Directions:
Copy the lines of the listing below, starting at the line that contains "Where should I" and ending at the end of the listing, and adjust every coordinate in the answers by -67. Leave the pictures out of your copy.

==== Records

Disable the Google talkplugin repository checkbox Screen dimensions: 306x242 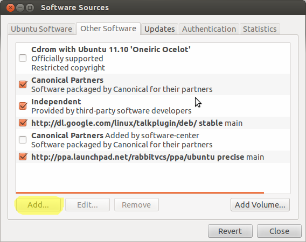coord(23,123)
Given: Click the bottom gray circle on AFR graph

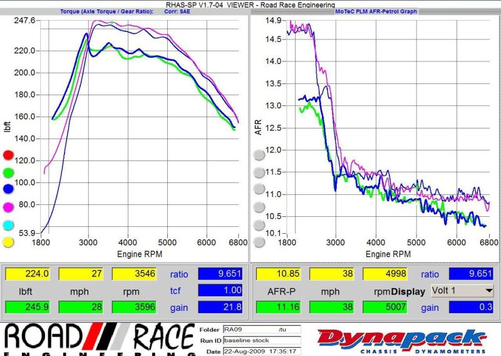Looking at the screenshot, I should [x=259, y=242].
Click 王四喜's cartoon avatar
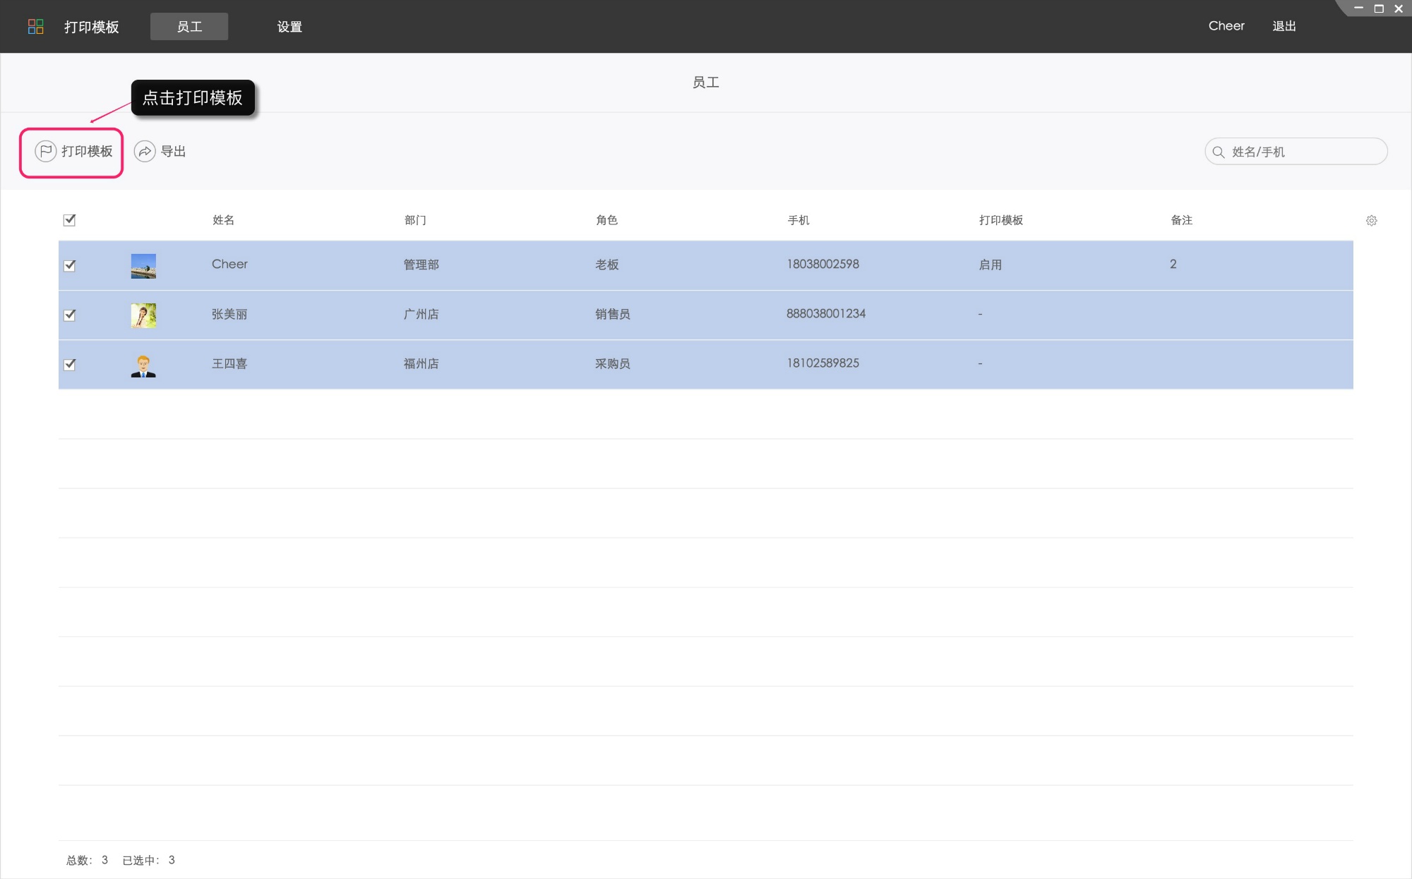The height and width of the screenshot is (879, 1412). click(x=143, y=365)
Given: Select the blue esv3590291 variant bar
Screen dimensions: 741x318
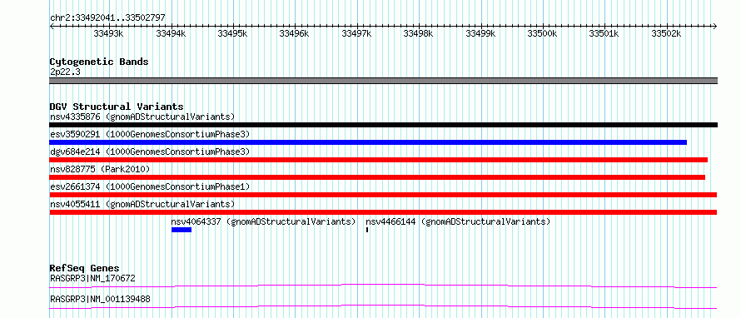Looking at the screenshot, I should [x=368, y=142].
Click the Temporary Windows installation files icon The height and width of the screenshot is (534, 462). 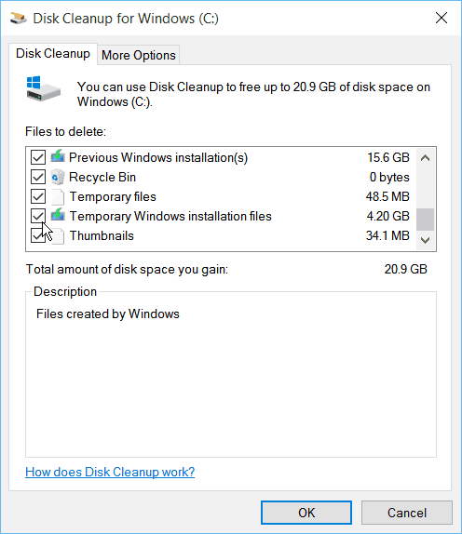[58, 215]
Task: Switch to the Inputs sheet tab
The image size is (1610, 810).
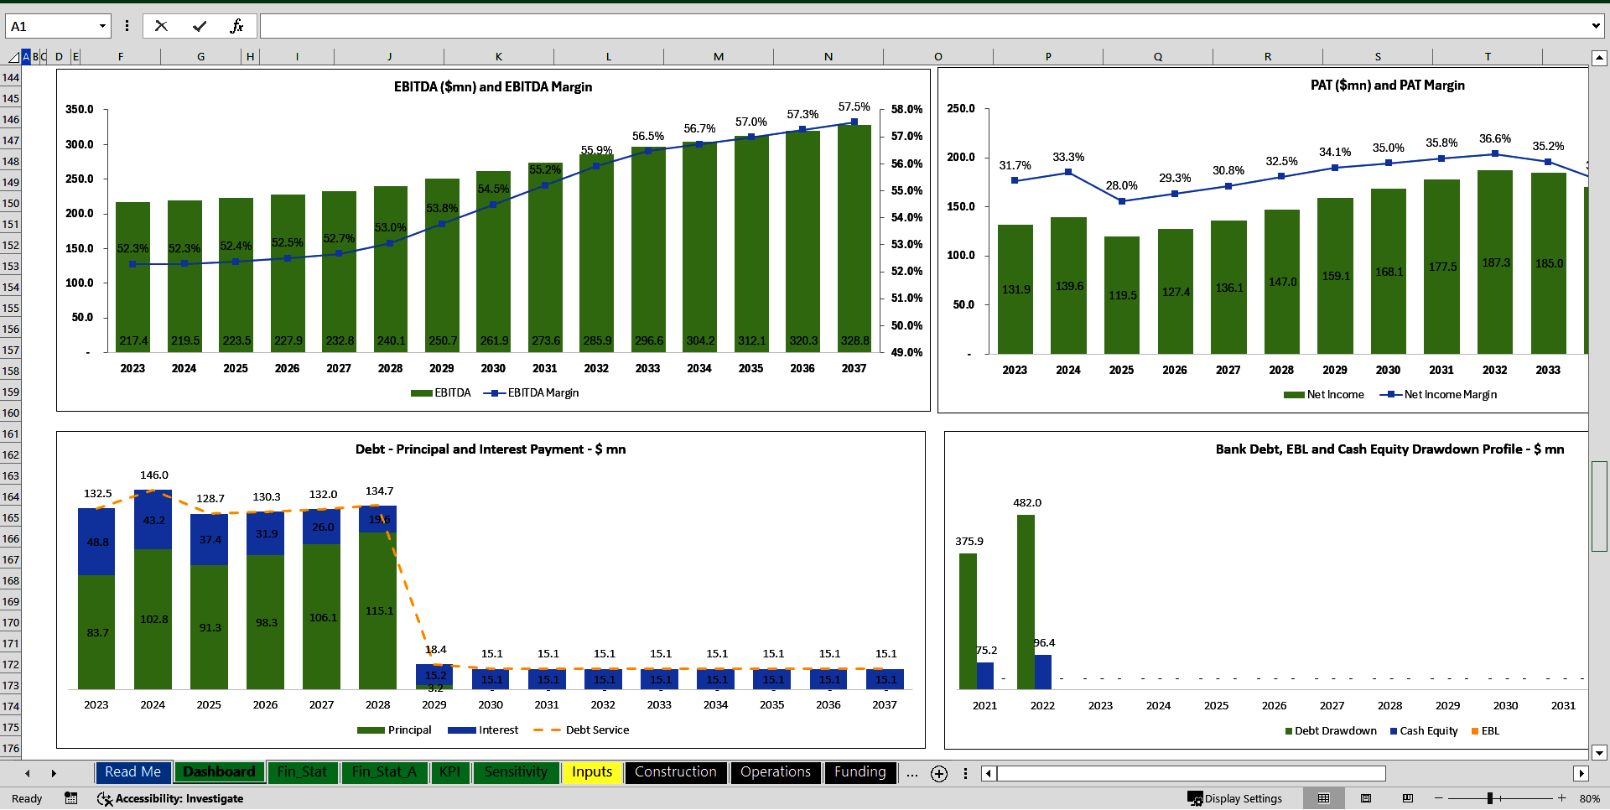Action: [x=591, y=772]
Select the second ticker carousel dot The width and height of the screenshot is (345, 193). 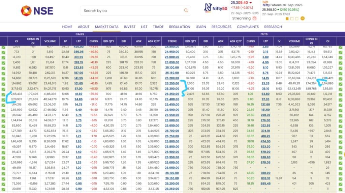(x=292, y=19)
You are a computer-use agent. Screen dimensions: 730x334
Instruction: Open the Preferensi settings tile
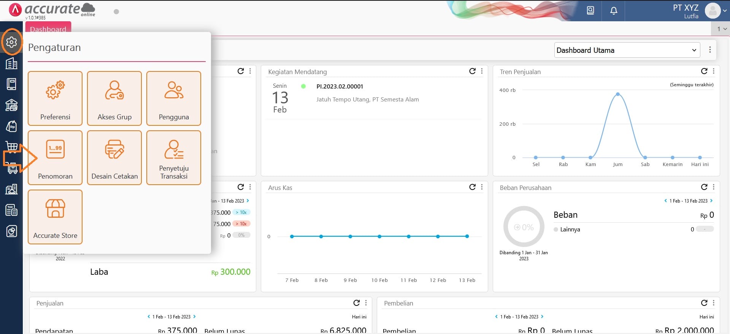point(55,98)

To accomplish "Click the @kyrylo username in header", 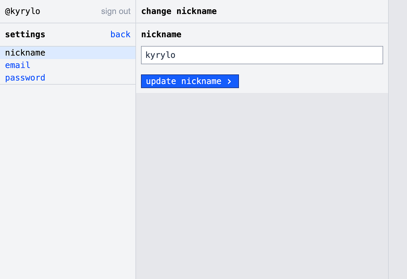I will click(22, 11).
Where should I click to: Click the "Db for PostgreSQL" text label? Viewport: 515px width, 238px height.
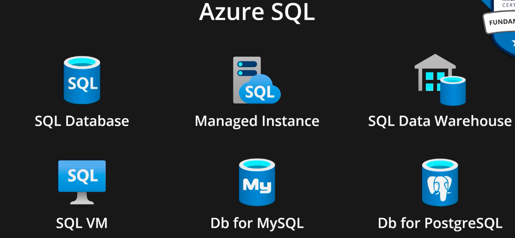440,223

========

Written response:
Where should I click to: Click the "Db for PostgreSQL" text label? Viewport: 515px width, 238px height.
373,156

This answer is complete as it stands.